Have I ever mentioned that my rapist is a youth pastor now? I probably have, but only off-hand. I cannot even begin to express the amount of grief I have suffered since I discovered that. I reported him to the police, but there’s no other action I can take. The only thing my report can really do is help a future victim. When—possibly if, but most likely when—he rapes someone else, if she has the ability to report it there will be a history there. It will help any future investigation be successful.
It breaks my heart every single day that there’s a rapist walking around a church, and he’s a pastor of children. He is in a position to do to another girl exactly what he did to me, and I have I wept so bitterly for those children. I still do, every time I think about the power he wields and the trust those parents place in him. It infuriates me like nothing else does that he is beyond the reach of justice.
Which is why I haven’t been able to read the piece that the Leadership Journal published this week. I have tried, many times, over the past few days to make my way all the way through it, but I can’t. It … it sounds like him. My rapist. It is exactly what my rapist will say when he rapes one of the girls in his care, if he is successfully convicted as so very few rapists are.

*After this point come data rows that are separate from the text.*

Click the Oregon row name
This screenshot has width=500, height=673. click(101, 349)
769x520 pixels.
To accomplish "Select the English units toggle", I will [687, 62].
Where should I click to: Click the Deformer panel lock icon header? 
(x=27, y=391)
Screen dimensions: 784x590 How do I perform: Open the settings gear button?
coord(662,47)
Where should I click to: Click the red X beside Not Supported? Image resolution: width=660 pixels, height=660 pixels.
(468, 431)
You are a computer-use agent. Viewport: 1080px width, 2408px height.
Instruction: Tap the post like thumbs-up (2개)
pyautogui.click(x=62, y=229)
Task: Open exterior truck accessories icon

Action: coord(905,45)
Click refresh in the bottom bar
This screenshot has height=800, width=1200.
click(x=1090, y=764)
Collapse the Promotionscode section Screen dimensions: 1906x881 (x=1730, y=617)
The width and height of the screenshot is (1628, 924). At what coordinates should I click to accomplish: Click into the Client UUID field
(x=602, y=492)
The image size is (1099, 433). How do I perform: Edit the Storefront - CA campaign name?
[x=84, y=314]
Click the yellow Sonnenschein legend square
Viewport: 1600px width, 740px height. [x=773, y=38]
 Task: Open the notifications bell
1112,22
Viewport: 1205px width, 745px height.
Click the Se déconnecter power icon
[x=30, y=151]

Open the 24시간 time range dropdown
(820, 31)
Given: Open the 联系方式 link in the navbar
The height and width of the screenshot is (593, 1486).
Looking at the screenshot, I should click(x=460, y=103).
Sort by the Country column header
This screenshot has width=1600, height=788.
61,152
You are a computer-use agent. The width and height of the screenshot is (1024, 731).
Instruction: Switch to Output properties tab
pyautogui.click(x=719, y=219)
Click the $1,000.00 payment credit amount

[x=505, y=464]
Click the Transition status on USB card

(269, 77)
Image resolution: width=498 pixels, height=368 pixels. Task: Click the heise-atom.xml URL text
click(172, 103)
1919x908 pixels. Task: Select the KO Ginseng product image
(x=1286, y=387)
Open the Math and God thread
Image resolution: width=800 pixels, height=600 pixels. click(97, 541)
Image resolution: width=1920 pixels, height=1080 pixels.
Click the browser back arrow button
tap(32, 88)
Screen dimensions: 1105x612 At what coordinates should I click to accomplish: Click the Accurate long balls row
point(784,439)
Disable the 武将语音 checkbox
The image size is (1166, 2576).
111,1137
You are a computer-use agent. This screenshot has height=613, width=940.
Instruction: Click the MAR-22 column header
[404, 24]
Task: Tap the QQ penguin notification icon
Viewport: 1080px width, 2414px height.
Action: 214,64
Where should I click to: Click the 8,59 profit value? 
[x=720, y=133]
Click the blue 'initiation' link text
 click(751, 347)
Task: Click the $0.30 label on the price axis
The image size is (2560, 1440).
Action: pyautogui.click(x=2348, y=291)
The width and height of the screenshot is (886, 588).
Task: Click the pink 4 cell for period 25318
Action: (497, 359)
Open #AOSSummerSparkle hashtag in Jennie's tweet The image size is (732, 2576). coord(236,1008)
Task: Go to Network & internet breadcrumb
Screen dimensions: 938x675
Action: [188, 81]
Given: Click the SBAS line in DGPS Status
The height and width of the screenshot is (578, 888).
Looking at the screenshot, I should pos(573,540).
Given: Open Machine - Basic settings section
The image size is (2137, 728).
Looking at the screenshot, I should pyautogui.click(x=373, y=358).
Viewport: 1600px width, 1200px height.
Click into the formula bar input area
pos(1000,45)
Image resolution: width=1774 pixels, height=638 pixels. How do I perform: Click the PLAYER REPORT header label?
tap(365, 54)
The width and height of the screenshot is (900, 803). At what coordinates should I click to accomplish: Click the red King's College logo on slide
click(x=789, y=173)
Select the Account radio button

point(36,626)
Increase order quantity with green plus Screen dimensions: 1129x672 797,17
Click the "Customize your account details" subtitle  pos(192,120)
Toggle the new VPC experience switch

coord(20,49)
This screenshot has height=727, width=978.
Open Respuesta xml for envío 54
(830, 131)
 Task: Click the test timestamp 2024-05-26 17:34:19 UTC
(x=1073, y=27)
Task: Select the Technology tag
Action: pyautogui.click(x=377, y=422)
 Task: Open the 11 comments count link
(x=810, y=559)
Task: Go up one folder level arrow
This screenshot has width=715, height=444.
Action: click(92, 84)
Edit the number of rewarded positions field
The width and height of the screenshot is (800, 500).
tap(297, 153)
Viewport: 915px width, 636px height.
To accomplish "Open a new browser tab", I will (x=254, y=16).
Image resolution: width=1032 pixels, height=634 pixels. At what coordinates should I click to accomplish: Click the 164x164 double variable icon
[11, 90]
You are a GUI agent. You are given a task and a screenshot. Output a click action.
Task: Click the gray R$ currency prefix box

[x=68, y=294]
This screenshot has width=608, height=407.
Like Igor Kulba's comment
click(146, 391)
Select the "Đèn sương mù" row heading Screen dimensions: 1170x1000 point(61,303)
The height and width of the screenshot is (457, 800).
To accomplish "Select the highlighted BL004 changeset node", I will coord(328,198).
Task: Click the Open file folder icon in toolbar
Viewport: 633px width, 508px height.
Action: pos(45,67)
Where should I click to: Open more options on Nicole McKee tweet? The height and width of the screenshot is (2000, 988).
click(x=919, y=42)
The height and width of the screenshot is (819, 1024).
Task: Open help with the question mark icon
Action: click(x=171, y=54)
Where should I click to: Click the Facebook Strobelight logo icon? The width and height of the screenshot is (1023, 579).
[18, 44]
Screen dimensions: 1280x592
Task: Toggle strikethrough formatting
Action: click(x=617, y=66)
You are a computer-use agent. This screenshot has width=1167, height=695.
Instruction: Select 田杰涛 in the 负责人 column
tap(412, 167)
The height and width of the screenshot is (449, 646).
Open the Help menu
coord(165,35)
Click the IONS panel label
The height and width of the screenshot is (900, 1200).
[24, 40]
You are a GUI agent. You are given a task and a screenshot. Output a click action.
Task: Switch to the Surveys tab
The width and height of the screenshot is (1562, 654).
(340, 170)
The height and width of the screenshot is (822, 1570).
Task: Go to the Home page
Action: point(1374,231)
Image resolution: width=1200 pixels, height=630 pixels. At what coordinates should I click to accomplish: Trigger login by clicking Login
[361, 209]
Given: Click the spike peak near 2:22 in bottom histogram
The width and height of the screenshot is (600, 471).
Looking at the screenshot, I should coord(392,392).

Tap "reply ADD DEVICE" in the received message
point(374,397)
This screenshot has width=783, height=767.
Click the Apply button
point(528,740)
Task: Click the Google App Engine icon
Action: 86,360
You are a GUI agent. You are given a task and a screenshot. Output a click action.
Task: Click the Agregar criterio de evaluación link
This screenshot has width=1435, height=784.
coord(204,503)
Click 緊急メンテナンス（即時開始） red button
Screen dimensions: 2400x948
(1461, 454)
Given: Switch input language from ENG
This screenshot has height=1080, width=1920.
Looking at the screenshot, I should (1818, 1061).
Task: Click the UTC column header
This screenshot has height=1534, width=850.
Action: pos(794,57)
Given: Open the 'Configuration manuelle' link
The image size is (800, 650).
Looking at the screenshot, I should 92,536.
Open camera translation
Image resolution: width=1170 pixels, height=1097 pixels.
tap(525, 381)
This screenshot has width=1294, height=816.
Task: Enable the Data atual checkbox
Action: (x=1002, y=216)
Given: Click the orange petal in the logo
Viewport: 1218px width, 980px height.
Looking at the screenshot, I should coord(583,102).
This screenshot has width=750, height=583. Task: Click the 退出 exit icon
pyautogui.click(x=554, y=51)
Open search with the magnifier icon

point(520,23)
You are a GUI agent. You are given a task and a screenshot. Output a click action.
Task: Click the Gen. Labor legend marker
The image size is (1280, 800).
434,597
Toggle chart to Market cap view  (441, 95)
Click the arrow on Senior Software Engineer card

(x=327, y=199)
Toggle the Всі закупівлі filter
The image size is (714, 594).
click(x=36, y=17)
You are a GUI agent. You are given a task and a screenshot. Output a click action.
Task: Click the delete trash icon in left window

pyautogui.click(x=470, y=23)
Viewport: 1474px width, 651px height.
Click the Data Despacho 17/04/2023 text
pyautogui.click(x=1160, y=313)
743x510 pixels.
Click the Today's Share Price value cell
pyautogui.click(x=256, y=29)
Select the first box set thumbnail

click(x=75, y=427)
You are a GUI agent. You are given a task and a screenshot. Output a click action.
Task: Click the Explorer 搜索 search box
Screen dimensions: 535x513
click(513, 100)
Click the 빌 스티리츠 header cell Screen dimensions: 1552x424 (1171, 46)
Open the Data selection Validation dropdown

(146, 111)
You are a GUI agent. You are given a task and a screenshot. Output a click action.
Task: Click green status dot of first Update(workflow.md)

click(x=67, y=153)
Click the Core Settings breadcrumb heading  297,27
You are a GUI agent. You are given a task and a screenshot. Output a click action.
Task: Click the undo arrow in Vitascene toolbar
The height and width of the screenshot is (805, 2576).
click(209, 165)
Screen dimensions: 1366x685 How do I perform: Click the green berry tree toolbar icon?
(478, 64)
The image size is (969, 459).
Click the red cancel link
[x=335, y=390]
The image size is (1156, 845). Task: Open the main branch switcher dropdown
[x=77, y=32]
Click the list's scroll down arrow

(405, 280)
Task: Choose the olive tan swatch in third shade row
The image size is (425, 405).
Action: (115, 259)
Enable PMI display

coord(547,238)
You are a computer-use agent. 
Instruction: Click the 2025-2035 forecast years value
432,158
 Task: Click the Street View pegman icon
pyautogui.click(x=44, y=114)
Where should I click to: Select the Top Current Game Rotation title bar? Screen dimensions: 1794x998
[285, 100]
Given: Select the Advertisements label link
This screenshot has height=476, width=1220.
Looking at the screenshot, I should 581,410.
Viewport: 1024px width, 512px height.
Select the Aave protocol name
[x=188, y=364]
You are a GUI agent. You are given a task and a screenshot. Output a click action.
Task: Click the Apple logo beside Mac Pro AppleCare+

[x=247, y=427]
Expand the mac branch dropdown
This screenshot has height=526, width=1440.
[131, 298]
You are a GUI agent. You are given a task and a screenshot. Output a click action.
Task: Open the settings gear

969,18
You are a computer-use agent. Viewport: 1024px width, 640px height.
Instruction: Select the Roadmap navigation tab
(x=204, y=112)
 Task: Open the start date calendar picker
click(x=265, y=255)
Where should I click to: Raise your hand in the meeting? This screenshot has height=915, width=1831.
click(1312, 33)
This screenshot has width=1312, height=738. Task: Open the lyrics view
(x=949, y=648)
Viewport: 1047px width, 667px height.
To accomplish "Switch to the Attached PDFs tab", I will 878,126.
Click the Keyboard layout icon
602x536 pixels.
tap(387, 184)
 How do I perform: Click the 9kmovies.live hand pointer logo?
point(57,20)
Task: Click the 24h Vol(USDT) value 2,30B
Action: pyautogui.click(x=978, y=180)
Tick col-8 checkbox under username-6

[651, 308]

He’s a youth pastor. His church probably subscribes to the Leadership Journal. And . . . I . . . oh, GOD!! I don’t want to picture him reading this because I know what that will do. He will read it, and everything that is inside of him, everything about him that would make the rest of us recoil in horror, will rise up in glee. Because here, here is a man who understands him. And he will feel justified, because he knows that a journal dedicated to Christian leadership wasn’t able to see the atrocities in his heart. And he will tell himself that the girl he is grooming wants it, wants him, and it’s only an affair. It’s not rape. It’s romantic.
My heart is wailing.
If I had sackcloth and ashes, I would be in the streets gnashing my teeth at the horror of this.
But, I can do something. You can do something.
Please e-mail the editors of the Leadership Journal and ask them to remove the post ( LJEditor@christianitytoday.com). Ask them to replace it with an article from the victim of a youth pastor, and then another from someone like Boz Tchividjian that offers church leadership an actual education in child sexual assault, clergy abuse, statutory rape, and how it is impossible for a pastor gain consent from a parishioner because of the power he or she has.
If you use twitter, tweet along with #TakeDownThatPost and at @CTmagazine and @Leadership_Jnl.
If you use facebook or other social media, please share one of the following articles.
“An Open Letter to Christianity Today” by Elizabeth Esther
“Christianity Today Publishes a Rapist’s Story” by Libby Anne
“Because it’s Time to Take Down That Post” by Tamara Rice
“On How the Church Discusses Abuse: Denying the Endorsement” by Dianna Anderson
“Because Purity Culture Harbors Rape and Abuse” by Suzannah Paul
“Why did a Journal for Christian Pastors Give a Platform to a Sexual Predator?” By Hännah Ettinger and Becca Rose
If you subscribe to the Leadership Journal, please cancel your subscription and tell them why.
“Silence in the face of evil is itself evil: God will not hold us guiltless. Not to speak is to speak. Not to act is to act.”